Berlin Youth Unprepared for Financial Realities—Workshops Can’t Replace Real Responsibility 🚫💶🧑‍🎓

The news out of Berlin paints an all-too-familiar picture: a new generation, woefully unprepared for economic realities, stumbles blindly into financial hardship. At the Hans-Litten-School, a laudable but ultimately piecemeal workshop tries to counteract this trend. Well-meaning counselors and advisors walk students through the critical distinction between needs and wants, the necessity of budgeting, and the perils of careless borrowing. The students’ prevailing ignorance about income, rent, and the very structure of a household’s economy tells us everything we need to know—not merely about the state of youth, but about the priorities and failures of the system that produced them.

Let us speak plainly: the root cause of this lamentable state of affairs is the persistent arrogance of central planners and educational authorities who imagine financial competence can be “delivered” through a few curricular tweaks while systematically depriving young people of real economic responsibility. In a culture consistently dominated by intervention, redistribution, and the steady expansion of the welfare apparatus, it should surprise no one that its youngest members lack even the most rudimentary sense of cost and consequence.

This is not a mere technical shortcoming; it is a profound moral and intellectual failure. The modern welfare state, far from liberating individuals, numbs them to the realities of scarcity, opportunity cost, and prudent self-limitation. How can a young person be expected to manage a budget or exercise fiscal discipline, when at every turn the social message is that security and provision are entitlements, decoupled from individual effort and foresight?

The workshop’s emphasis on discipline, saving first, and an awareness of needs before wants is sound—indeed, these are precisely the age-old virtues markets reward and bureaucracies erode. Yet mere lessons are no substitute for practices ingrained by personal experience and necessity—the kind fostered in a free market, not a centrally managed or protectionist environment.

I am especially struck by the recognition that debt diminishes autonomy. Here the experts, no matter how unwittingly, have stumbled upon a great truth: dependence—be it on banks, the state, or charitable “services”—is the antithesis of liberty. But let us carry this logic to its end! If autonomy and self-responsibility are our aims, we must dismantle the soft paternalism that infantilizes citizens. We must embrace not only financial literacy, but also the trial and error, the failures and successes, that a truly free society entails.

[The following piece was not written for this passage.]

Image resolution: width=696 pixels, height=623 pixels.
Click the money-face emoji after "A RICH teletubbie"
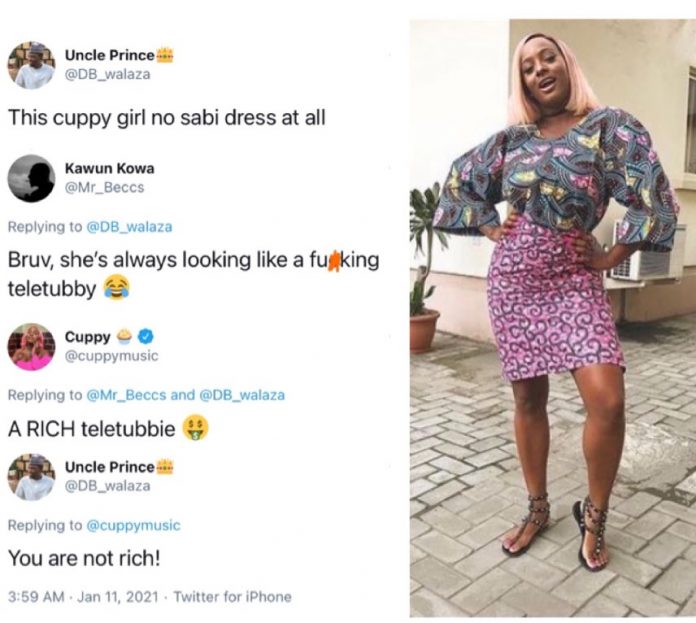point(196,429)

Let there be more honest talk of money in families, to be sure—but let us also remove the barriers to meaningful economic participation and responsibility. Financial literacy will not thrive in a society where initiative is suppressed and risks are socialized away. The best protection against debt and dependence is not the mere acquisition of knowledge, but the freedom—and corresponding necessity—to act, choose, err, and improve in the marketplace of real life.

The message for Berlin and the world is clear: liberty, not paternalism, is the source of competence and dignity. Let us not content ourselves with workshops when the whole society must change its organizing principle from passive dependence to active participation. Only then will young people be equipped, not merely with knowledge, but with the habits and incentives that genuine independence demands.